The featured piece for the night was Dvorak's 9th Symphony, the Largo. It was a full orchestra this evening, with brass choir and English horn. Tanya was offered to do the first few minutes of it. She hadn't worked with Ernest the way she had the semester before, supposedly since they were already working together in the orchestra.
Marie watched as Tanya got up on the podium and smiled to everyone. She didn't play her flute almost at all during this segment, and only watched. Marie always admired Tanya for being multi-talented, and it was an interesting perspective by being in the ensemble.
Tanya's face was unusually emotive, so Marie thought. Her gestures were very fluid, but the real expression came from her pained eyes.
Marie wondered if there was something behind the music that was hurting Tanya.
"That was very good, Tanya! I really liked your expression!" said the head director. "I do have one problem though, and may I ask the orchestra something. How many of you had eye contact with Tanya in the last five minutes?"
Only a handful raised their hands.
"I would want to challenge you to try to engage with the players themselves again, Tanya. It seemed that you were expressive, but had sort of 'zoned out' and weren't paying attention to the roles of the players. Keep your focus on them, that's how you will get the most out of them."
"Yes, sir," Tanya said softly. The next time around, she tried to make contact with everyone in the audience, even Marie, although she wasn't playing. But it seemed she had lost her peace of mind, and darted her eyes very quickly from person to person rather than as fluidly as her own gestures.
"That was better, Tanya," remarked the director. "Any suggestions, Ernest?"
"No, I'm very happy with you, Tanya," he said softly behind the orchestra.
Marie almost turned around in surprise at this comment, but instead looked up at Tanya.
Tanya smiled painfully.
At the break, Marie went over to Alex, who was talking to his stand partner. They were talking about the very piece Alex was performing with Tanya two nights from then. Alex had it on his stand, and was playing through one very fast lick over and over.
"Ugh! I just can't get that hand shift at the end of the turn!" he was saying.
"What if you shift a beat ahead of time, and play second position for the first half of the measure?" the other friend said. Alex tried it out, with success.

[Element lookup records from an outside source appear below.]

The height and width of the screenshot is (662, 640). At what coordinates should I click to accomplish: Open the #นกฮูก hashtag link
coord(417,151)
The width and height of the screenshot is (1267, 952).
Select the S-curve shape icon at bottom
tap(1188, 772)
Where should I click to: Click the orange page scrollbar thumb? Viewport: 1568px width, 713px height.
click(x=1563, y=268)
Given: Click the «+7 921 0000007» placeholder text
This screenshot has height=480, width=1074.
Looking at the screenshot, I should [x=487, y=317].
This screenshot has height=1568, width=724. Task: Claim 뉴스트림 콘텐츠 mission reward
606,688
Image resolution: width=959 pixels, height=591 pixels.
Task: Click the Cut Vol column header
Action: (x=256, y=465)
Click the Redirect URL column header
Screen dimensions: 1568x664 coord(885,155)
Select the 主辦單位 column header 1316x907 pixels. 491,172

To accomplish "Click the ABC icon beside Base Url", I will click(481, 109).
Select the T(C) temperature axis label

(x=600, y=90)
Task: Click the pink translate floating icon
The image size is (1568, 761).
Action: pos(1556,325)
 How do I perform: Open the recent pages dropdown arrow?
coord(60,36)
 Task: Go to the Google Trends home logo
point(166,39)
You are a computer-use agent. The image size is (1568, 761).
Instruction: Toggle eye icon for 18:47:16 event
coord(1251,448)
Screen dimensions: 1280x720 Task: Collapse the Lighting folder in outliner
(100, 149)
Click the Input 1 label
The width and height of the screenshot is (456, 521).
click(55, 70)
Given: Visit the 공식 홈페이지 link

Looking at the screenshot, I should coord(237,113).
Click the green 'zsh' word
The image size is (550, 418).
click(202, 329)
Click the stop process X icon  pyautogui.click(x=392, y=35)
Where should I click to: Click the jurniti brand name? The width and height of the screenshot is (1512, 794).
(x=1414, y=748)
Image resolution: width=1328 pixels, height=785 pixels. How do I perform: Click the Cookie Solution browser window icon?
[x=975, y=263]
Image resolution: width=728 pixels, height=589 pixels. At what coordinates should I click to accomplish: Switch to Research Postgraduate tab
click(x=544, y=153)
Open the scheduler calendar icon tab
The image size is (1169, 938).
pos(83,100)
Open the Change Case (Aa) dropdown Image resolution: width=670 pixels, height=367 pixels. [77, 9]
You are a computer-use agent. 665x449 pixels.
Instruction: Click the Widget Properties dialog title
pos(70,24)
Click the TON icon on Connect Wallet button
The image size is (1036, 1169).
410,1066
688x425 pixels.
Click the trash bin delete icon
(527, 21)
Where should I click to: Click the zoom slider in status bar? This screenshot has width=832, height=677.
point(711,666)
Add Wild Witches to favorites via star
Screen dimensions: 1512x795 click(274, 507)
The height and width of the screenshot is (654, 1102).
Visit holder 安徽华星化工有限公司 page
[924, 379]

"Well that was easy!" he laughed. Marie was standing with her back to the wall next to them, watching.
"That's sounds pretty," Marie said softly.
"It is," he looked up at her with a smile. "Ever heard of this composer, Arensky?"
"No, not at all."
"Well, me neither until I heard this piece. Believe me, it's a gorgeous piece."
The stand partner got up at this time, and Marie and Alex were left alone.
"So how have your studies been?" Marie asked nervously.
"The usual. Not too many classes, no giant papers. But practicing four to five hours a day, it's good for me."
Just then, Marie heard a piano in the back of the room. Some student had started playing the Liszt Consolation No. 3.
"Four to five hours a day? that's intense," Marie spoke rapidly, feeling uneasy because of the music.
"It is, but... it's always easier when it's something you love, isn't that always true?" he smiled.
"It is..." Marie looked him square in the eye, but was too flustered in her emotions and turned away again.
"I haven't had a better year of college than I did this past year, that's the whole truth," he continued to Marie's surprise.
"Really?"
"Yes. I've enjoyed being here more than anywhere else. It's the people here really."
"Well... it's been the same here, somehow, even though I'm not a student," Marie laughed nervously.
Alex nodded his head. They reached a silence in their conversation, and Marie took her leave.
The student finally stopped playing the piece by the time Marie came back to her seat. She stared wide eyed at her music stand.
"That was the most anti-climactic Romantic moment ever, how stupid!" Marie seethed inside, and felt her gritting her teeth. "And I love that piece... ugh! What torture!" The second hour was under way.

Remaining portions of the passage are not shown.